▶ **RECORDS TO USE**
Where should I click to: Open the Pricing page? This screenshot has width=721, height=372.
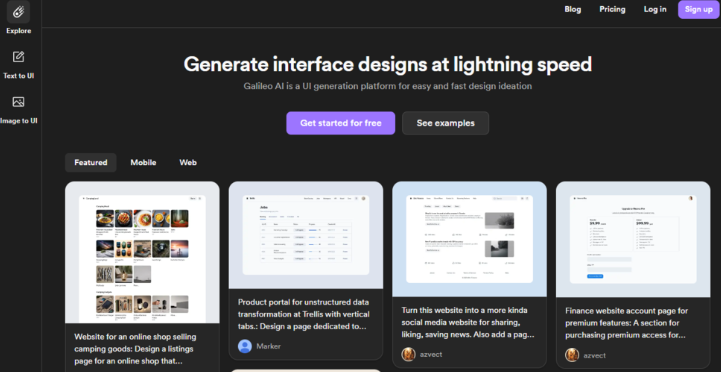click(612, 9)
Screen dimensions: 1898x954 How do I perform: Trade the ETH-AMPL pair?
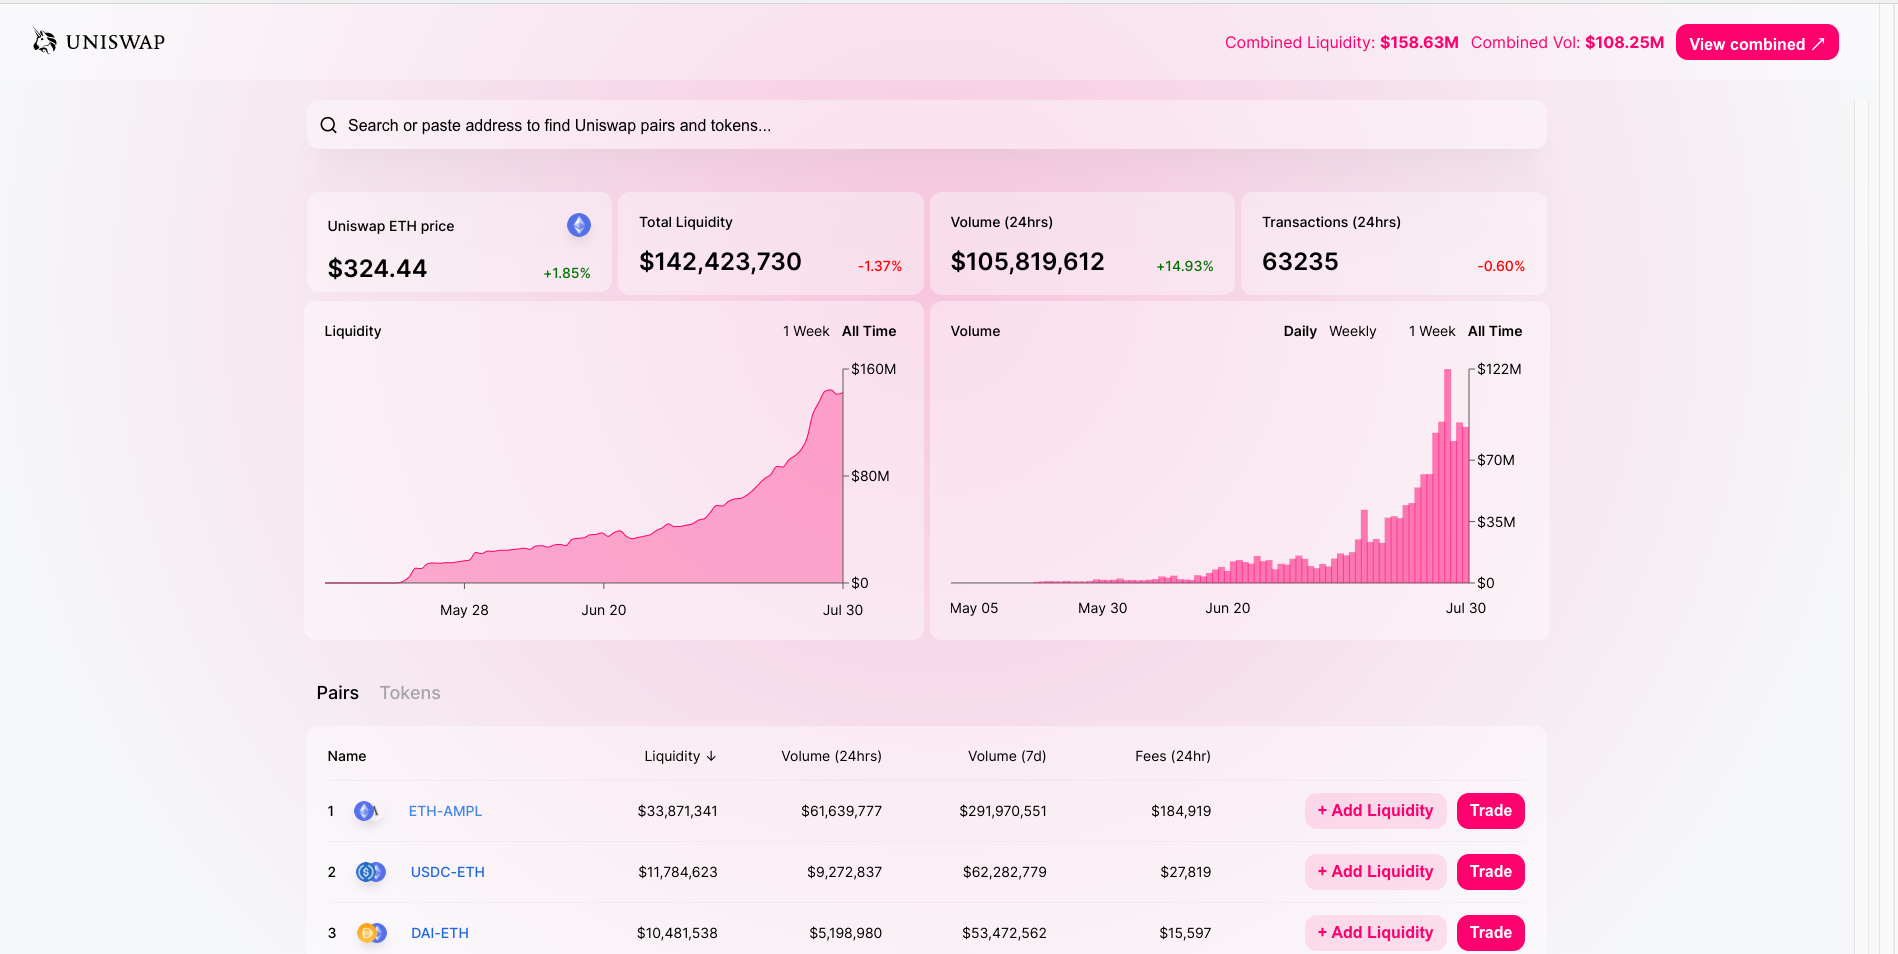[x=1491, y=811]
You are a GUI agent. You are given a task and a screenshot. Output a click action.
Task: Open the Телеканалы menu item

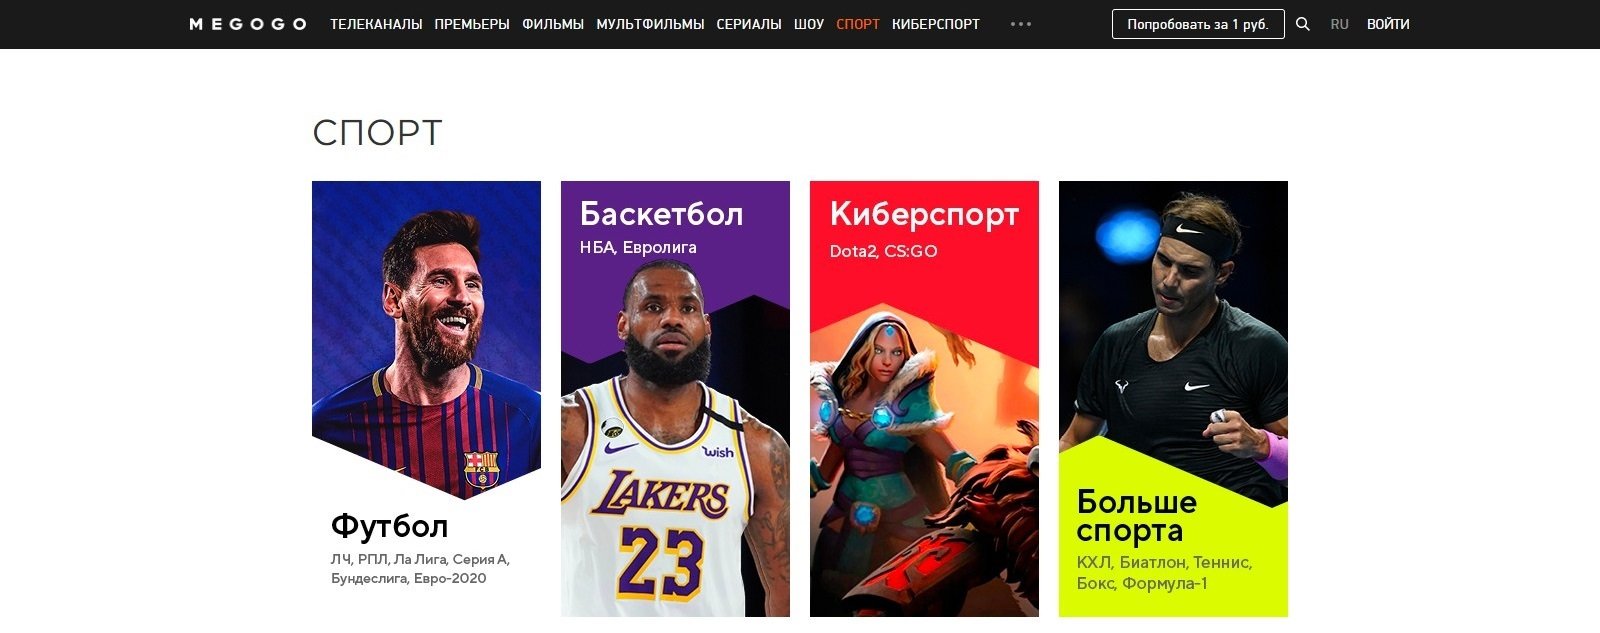click(x=376, y=24)
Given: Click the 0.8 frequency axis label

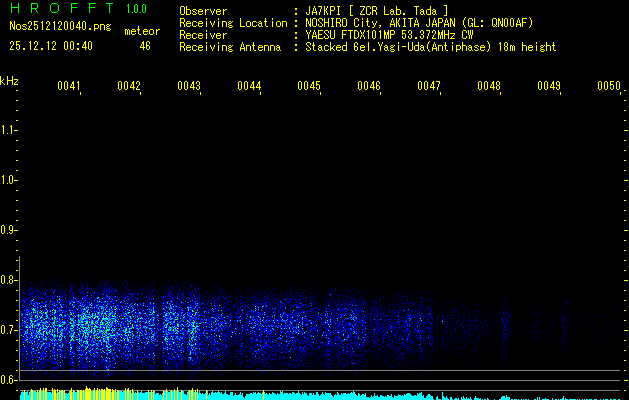Looking at the screenshot, I should 9,280.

▶ **PROBLEM DETAILS**
Reproduce only the records from the line that contains "You are a GUI" through the end of the records, swapping "click action" for "tap action" and keeping everything else unchanged. Leave the pictures out of your answer.

▶ **ANSWER TO THIS TASK**
You are a GUI agent. You are given a task and a screenshot. Output a tap action.
Task: Open the Телеканалы menu item

click(x=376, y=24)
Given: Click the 0.8 frequency axis label

Looking at the screenshot, I should 9,280.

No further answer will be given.